▶ The task:
From the entries provided below, copy each line that contains the word "will".

▶ Material shown:

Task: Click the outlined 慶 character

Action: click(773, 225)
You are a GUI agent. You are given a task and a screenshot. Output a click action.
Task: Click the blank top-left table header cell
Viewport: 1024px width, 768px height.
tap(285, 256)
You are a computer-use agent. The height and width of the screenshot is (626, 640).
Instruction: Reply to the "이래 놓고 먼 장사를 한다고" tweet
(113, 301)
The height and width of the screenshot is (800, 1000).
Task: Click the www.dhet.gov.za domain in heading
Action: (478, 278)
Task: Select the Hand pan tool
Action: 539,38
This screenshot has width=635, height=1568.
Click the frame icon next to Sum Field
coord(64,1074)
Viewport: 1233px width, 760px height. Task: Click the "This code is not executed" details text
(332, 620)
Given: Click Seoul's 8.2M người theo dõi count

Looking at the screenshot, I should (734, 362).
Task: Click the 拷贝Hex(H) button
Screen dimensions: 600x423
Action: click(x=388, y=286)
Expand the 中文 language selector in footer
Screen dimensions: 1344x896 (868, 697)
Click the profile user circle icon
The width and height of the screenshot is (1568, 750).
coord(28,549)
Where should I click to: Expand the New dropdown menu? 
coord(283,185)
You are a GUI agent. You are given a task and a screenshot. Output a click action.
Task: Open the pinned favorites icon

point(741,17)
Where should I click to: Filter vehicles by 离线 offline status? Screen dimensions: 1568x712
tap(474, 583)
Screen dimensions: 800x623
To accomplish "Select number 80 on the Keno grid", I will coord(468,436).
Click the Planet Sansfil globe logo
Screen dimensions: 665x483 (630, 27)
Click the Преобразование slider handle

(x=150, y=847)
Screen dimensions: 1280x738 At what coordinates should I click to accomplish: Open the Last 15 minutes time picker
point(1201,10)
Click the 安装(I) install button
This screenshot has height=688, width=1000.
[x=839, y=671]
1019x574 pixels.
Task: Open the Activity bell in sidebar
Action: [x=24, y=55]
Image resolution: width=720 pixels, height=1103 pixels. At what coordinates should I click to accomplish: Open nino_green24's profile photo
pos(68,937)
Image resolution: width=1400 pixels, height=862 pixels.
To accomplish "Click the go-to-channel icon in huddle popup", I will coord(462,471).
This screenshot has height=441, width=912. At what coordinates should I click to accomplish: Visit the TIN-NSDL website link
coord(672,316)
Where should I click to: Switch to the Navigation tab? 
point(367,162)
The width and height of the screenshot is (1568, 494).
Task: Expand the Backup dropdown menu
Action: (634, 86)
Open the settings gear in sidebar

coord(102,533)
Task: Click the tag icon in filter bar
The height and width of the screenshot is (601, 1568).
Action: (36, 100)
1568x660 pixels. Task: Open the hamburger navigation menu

▶ Result of this exercise:
To accomplish "Select number 80 on the Keno grid", I will coord(468,436).
To accomplish "Click the go-to-channel icon in huddle popup", I will coord(462,471).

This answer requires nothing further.